# fpnmf's tutorial to Raptor700



## raptor700 (Jul 7, 2011)

My neighbor walked me through my first bacon experience.

And let me tell everyone that has doubts about curing their own meat, It's not rocket science!

Pops recipe is all you need,

Here it is after brining and into the MES with Todds newest creation.

I think it was apple and hickory, My "neighbor" will correct me if I'm wrong.
	

	
	
		
		



		
			












Smoked 13 hours from 1 load of pellets 
	

	
	
		
		



		
		
	


	











Slices are soon to follow......................

Thanks neighbor!


----------



## smokinstevo27 (Jul 7, 2011)

Would it be uncouth to just order an unsliced slab of bacon and go to town with a knife and fork? Ah, maybe I could get away with it in private haha. Great looking bacon Rap!


----------



## fpnmf (Jul 7, 2011)

Yer welcome neighbor!!

Anytime!!!

It's always a pleasure hangin out with ya!!

Craig


----------



## roller (Jul 7, 2011)

That looks good.


----------



## raptor700 (Jul 7, 2011)

smokinstevo27 said:


> Would it be uncouth to just order an unsliced slab of bacon and go to town with a knife and fork? Ah, maybe I could get away with it in private haha. Great looking bacon Rap!
____________________
WRITTEN REQUEST 1 →
Rewrite everything from the line containing "At what coordinates should I click to accomplish: Click" down through the end of the rows, changing "sparkle" to "star" and leaving the rest unchanged. Omit the pictures from your version.
WRITTEN REQUEST 2 →
Extend the bacon-curing thread beyond its last line.
____________________
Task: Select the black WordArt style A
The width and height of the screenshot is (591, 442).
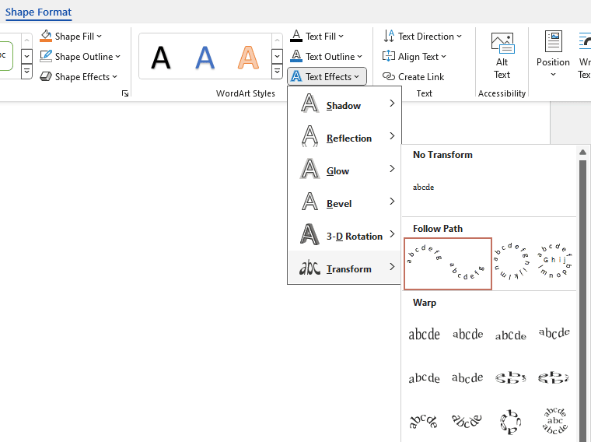Action: [x=160, y=57]
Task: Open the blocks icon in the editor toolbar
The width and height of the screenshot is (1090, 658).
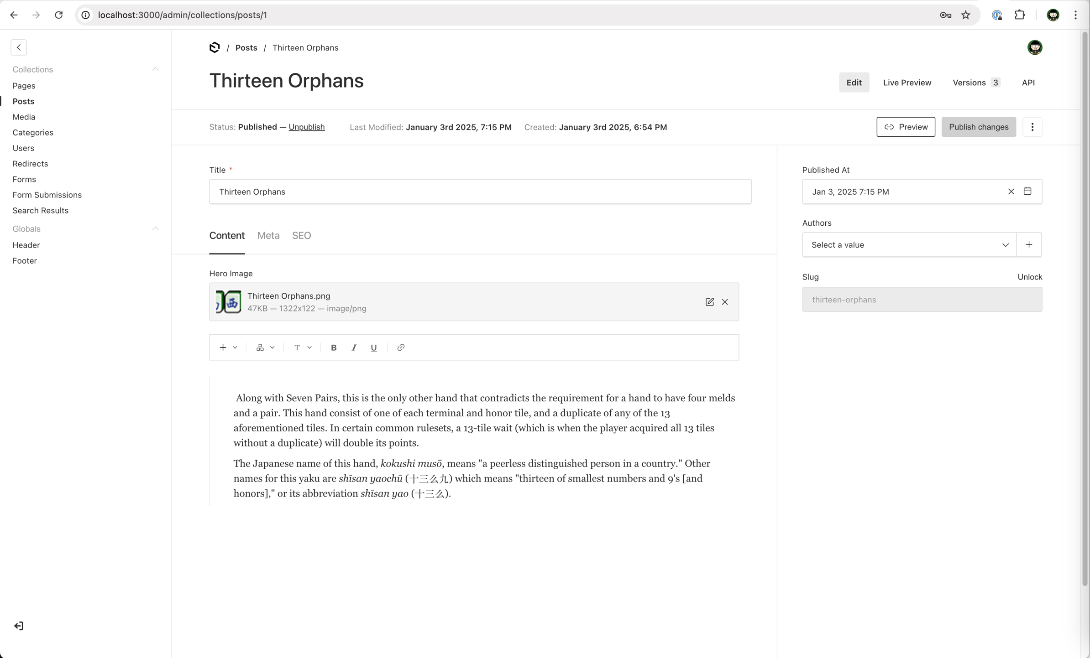Action: pyautogui.click(x=259, y=347)
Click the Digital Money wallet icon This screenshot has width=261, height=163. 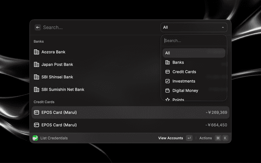pos(167,90)
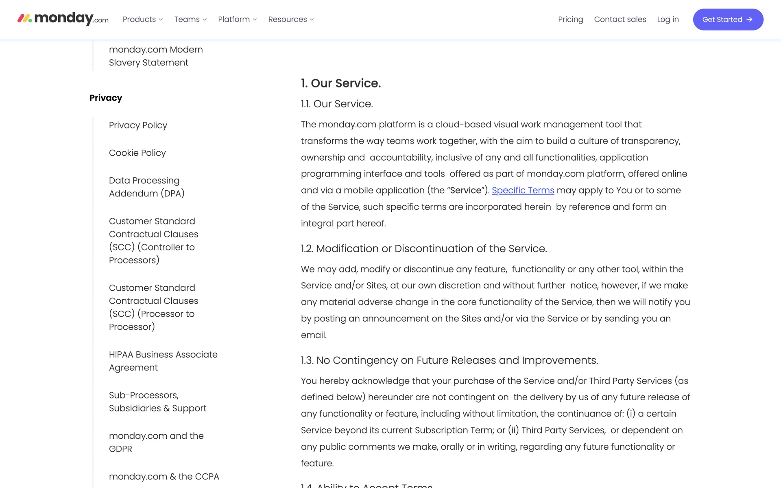View HIPAA Business Associate Agreement
This screenshot has height=488, width=781.
163,361
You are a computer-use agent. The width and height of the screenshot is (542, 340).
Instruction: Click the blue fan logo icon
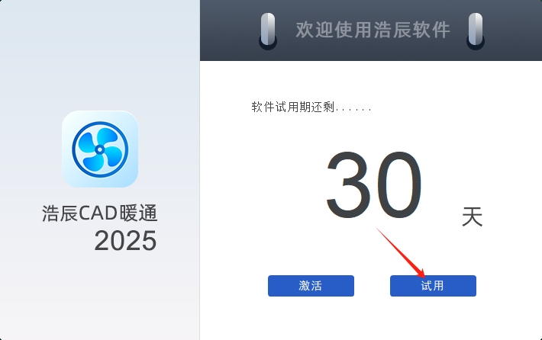point(100,149)
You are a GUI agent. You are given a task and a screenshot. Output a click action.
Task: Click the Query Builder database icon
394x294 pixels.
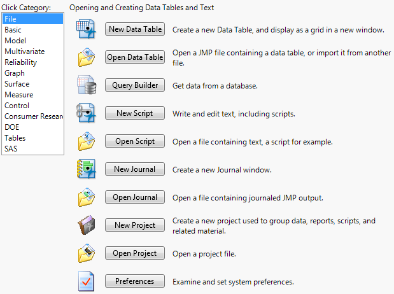pyautogui.click(x=85, y=85)
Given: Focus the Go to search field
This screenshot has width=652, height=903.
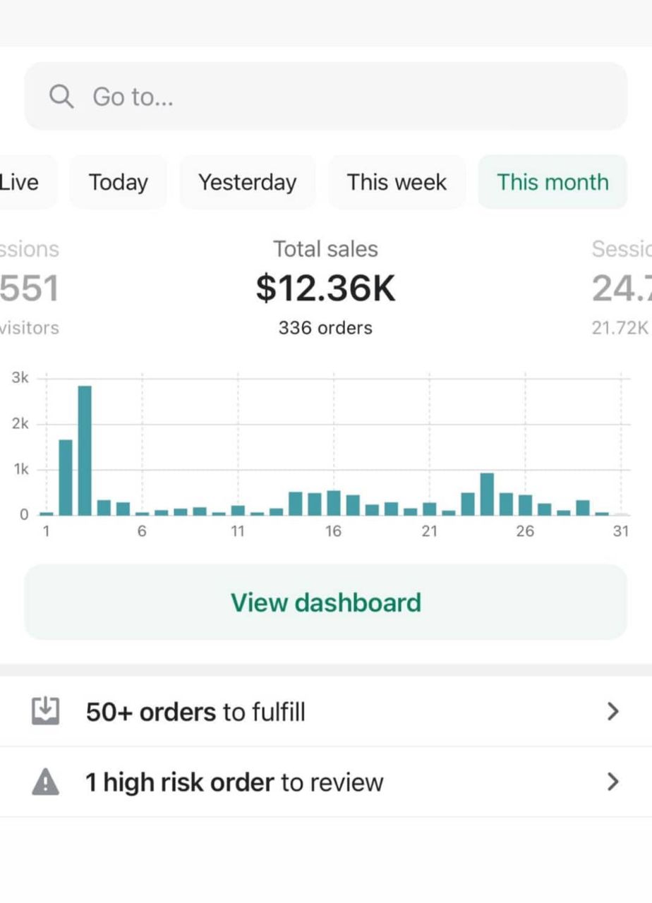Looking at the screenshot, I should [339, 97].
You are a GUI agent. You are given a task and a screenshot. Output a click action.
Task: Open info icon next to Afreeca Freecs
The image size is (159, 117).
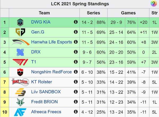click(76, 112)
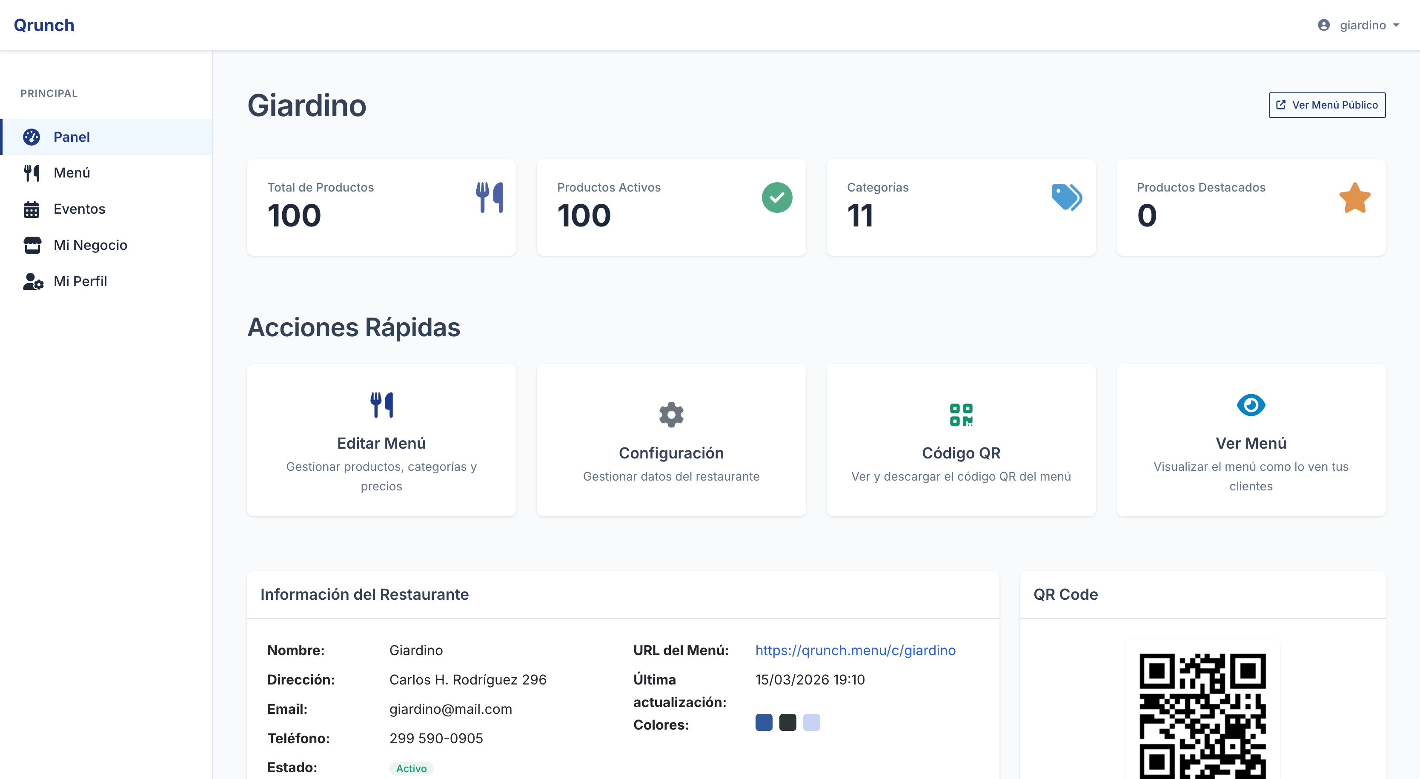Click the gear icon on Configuración card

[x=670, y=415]
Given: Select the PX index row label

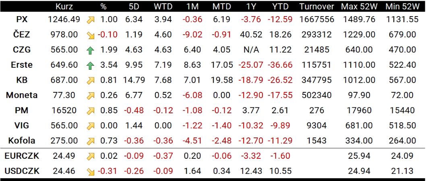Looking at the screenshot, I should tap(22, 20).
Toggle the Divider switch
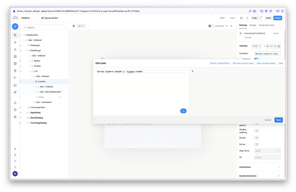Image resolution: width=296 pixels, height=192 pixels. (257, 137)
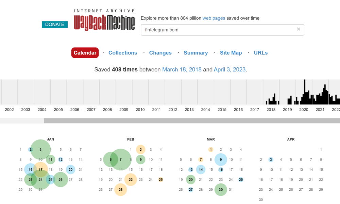Open March 9 snapshot bubble
340x204 pixels.
[221, 159]
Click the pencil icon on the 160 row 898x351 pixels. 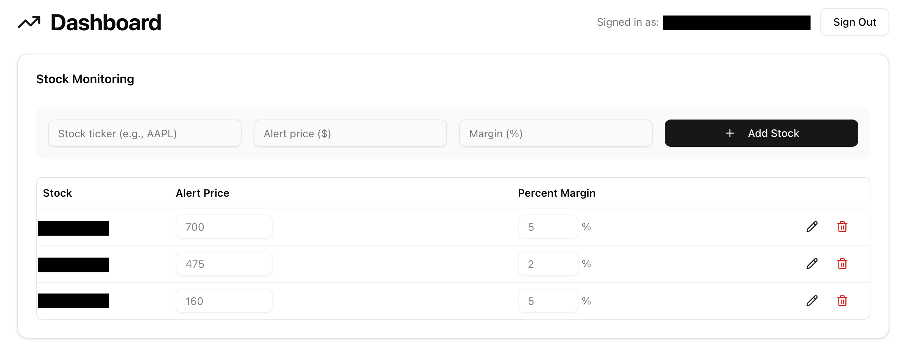[812, 301]
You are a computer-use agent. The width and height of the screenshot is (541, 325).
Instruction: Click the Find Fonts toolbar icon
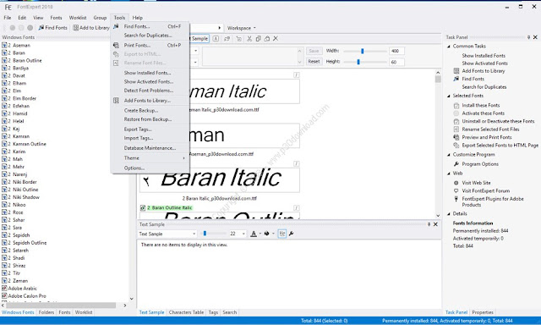click(x=41, y=28)
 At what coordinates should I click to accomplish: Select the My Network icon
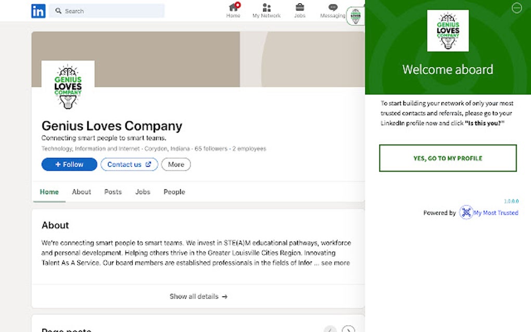coord(266,8)
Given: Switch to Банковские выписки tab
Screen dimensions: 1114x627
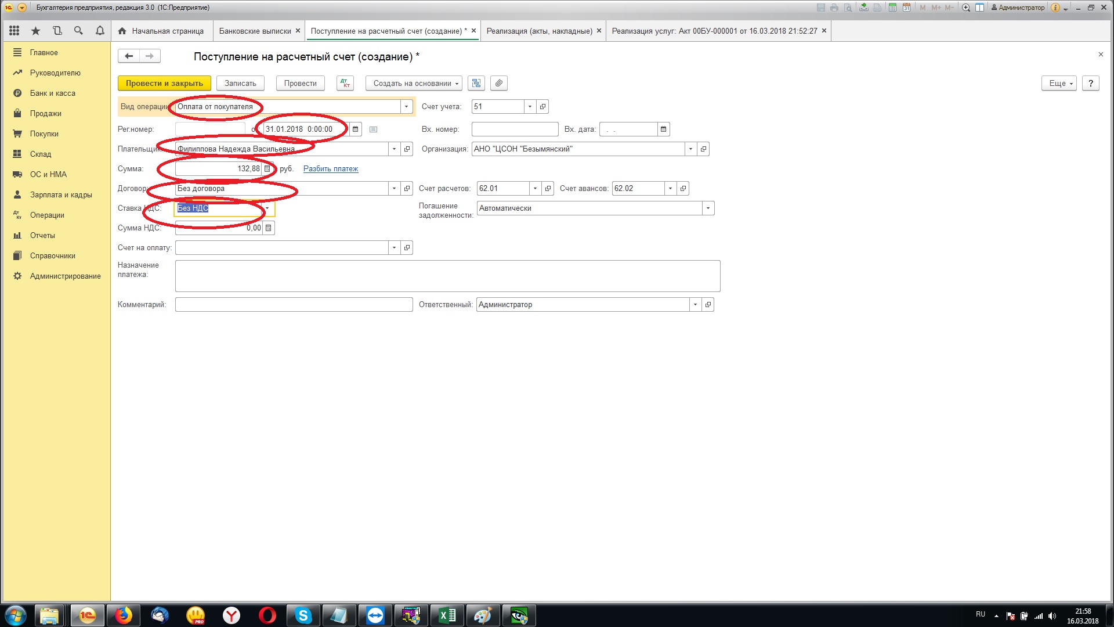Looking at the screenshot, I should coord(255,31).
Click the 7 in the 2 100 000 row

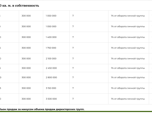(x=73, y=59)
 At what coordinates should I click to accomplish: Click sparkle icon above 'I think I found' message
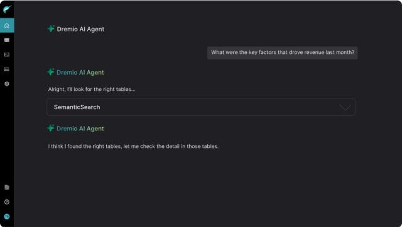coord(50,128)
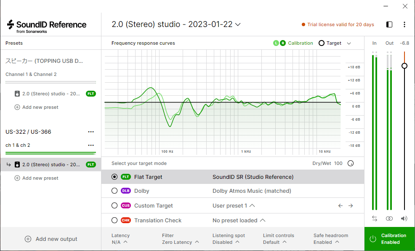The image size is (415, 251).
Task: Select the Custom Target radio button
Action: point(114,206)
____________________
TASK RESPONSE 1 →
 At what coordinates should I click to accomplish: Click star icon above 'I think I found' message
coord(50,128)
The image size is (415, 251).
Task: Select the Custom Target radio button
Action: point(114,206)

TASK RESPONSE 2 →
Thanks Stevo, the slices are gonna be even better.


----------



## raptor700 (Jul 7, 2011)

fpnmf said:


> Yer welcome neighbor!!
> 
> Anytime!!!
> 
> ...


  Thank you neighbor, see ya tomorrow with a care package


----------



## meateater (Jul 7, 2011)

Great looking bacon Rap.


----------



## venture (Jul 7, 2011)

Why the need for this post?

Between Pops and Craig, how could you go wrong?

Good luck and good smoking.


----------



## SmokinAl (Jul 8, 2011)

Nice job Rap! I use Pop's recipe too and it just couldn't be easier.


----------



## Bearcarver (Jul 8, 2011)

Awesome Rap! (and Craig & Pops)!!!

Nice color!------13 hours!!---sniff-sniff I only got 11 1/2 hours ----Maybe that little bit of heat made mine burn a little quicker.

Nice BearView of that stack of goodness too!

Can't wait for the slices !!!!

Bear


----------



## sunman76 (Jul 8, 2011)

ahhhh you guys are killn me...  I cant even find any TK around here.

looks darn good friend


----------



## alelover (Jul 8, 2011)

Those look great Rap. Really meaty. Can't wait to see the sliced. I really got to start tearing that old fridge apart.


----------



## africanmeat (Jul 8, 2011)

The only thing i am sorry is that i am in south Africa and  can't be your neighbor 
	

		
			
		

		
	






	

		
			
		

		
	
  .it looks great so far Rap


----------



## fpnmf (Jul 8, 2011)

Bearcarver said:


> Awesome Rap! (and Craig & Pops)!!!
> 
> Nice color!------13 hours!!---sniff-sniff I only got 11 1/2 hours ----Maybe that little bit of heat made mine burn a little quicker.
> 
> ...


It was my second time using the pellet burner.

The MES temp was set to 100 the entire time..it got up to 120 a few times.

The first time I thought I had too much smoke so didn't pile it as high in the rows this time.

Had to relight it 2 times, luckily I can see the top vent from inside.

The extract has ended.